October 6, 2010 at 7:16 (Uncategorized)

I looked in the mirror last night and saw an angry, ugly, old woman staring back at me.

I need a break.

I’ve been running a fever now for two months. I work all the time and worry about it when I’m not working. My meals consist of candy, chocolate, chips and coffee. I rarely sleep and barely solidly. My heart’s been going like crazy. I’ve gained six pounds in two months. I don’t exercise anymore. I don’t drink enough water. I am under stress from family crap and wedding crap and money crap. I’m coughing and having trouble breathing. I’m dizzy. I’m tired. I feel pretty lousy actually.

I need control over something. Good control. Useful control. I’m cutting bad people out of my life and trying to release their control of me. Unfortunately, most of these  people are my family. It’s a terrible thing to let go of: Wanting bad people to not be so bad for me. Wanting them to get better. Needing them to so I can be happy. So I can have them in my life so that I can pretend that I have a useful , normal family. But I can’t change them and I can’t change them by willing them to change. I try, but all I end up changing is my own personality to make them happy. It’s how I’ve survived my whole life. Maybe that’s denial. Being afraid to be true to myself. Being afraid to admit that the people who want to control me are bad in their intentions, not good. That they are selfish and make me feel incompetent to make themselves feel better. That I am not truly worthless, but made to feel that way so they have something THEY can control.

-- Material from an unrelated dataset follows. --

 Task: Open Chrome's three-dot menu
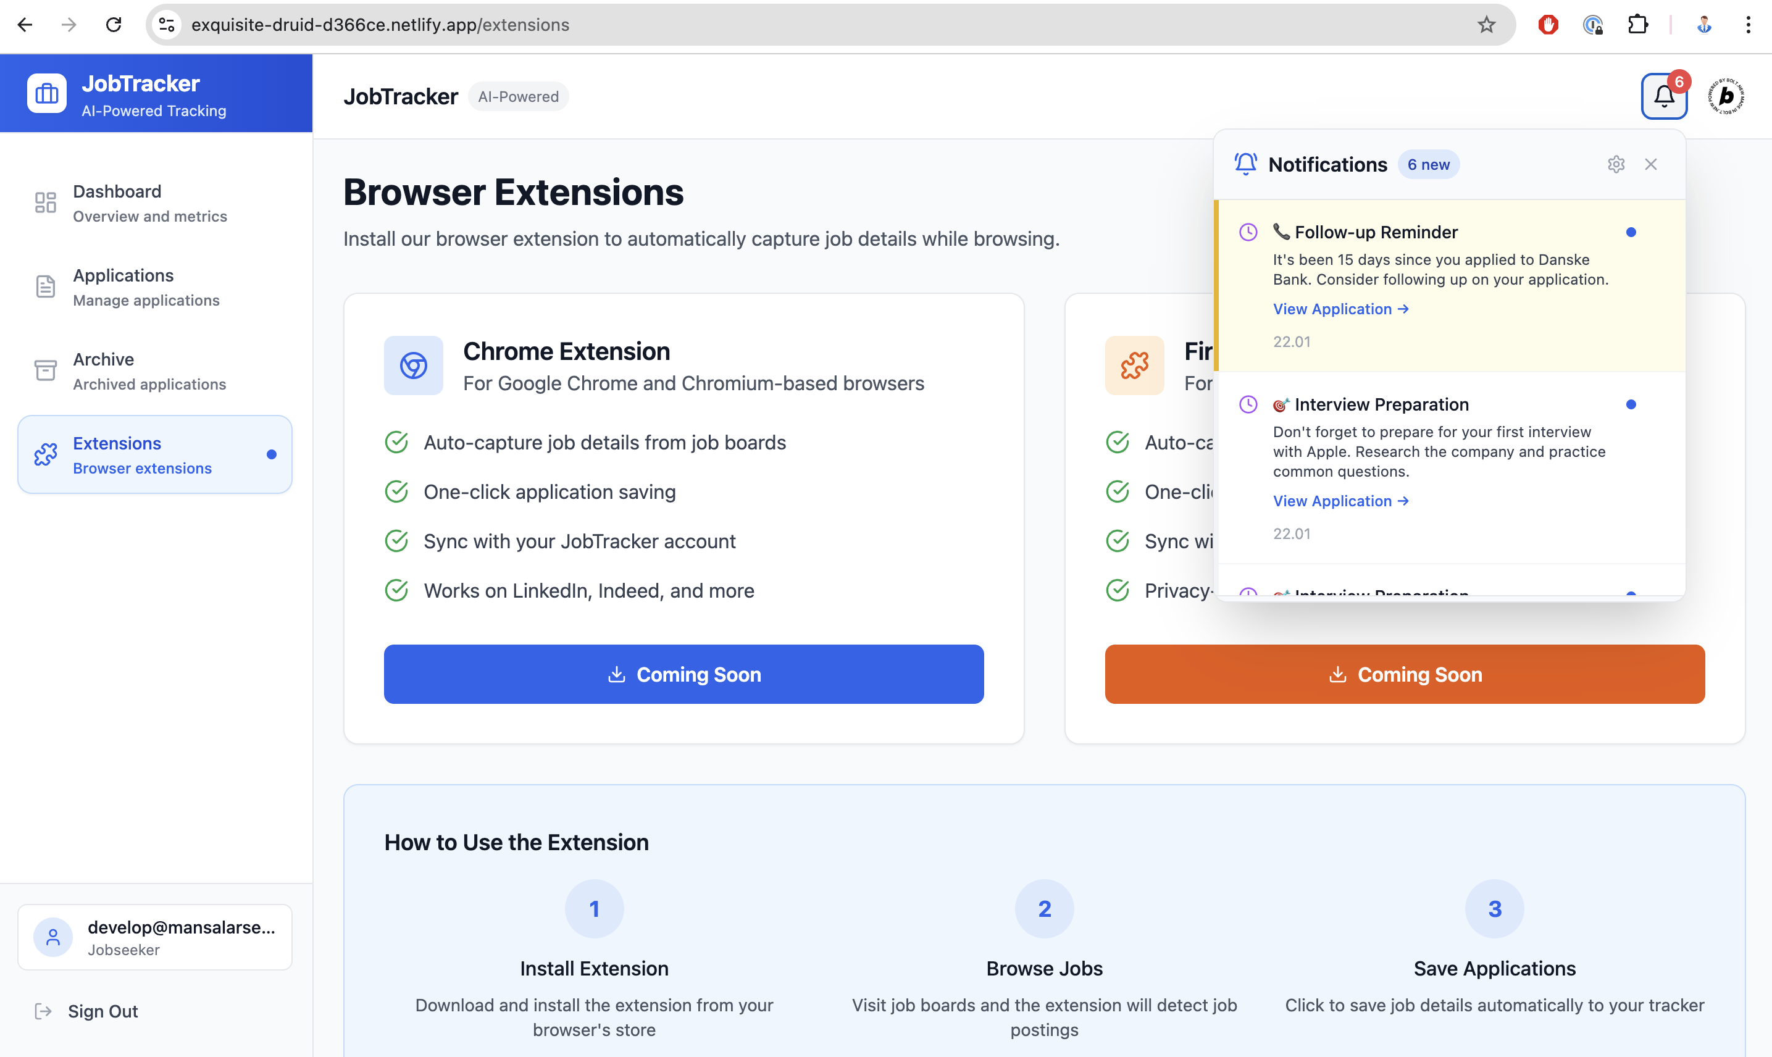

Errrr, this is more than I want to say in a blog. I guess the reality is I still am the one who has to change and who can change and who has control over my own happiness by changing. And these people who don’t give a damn about me — I don’t need to give such a damn about them. They have certainly made me feel small enough that I seem to think I need to accept being treated this way, but that’s not true, is it? I don’t get a thing out of relationships like that but the terrible symptoms I’ve described above. Why am I accepting this, then? Clearly because I still need so badly to feel loved by the people who matter most in our early lives: Our family.

Way too heavy for a blog. I’m saving the rest for the novel I’ll one day write.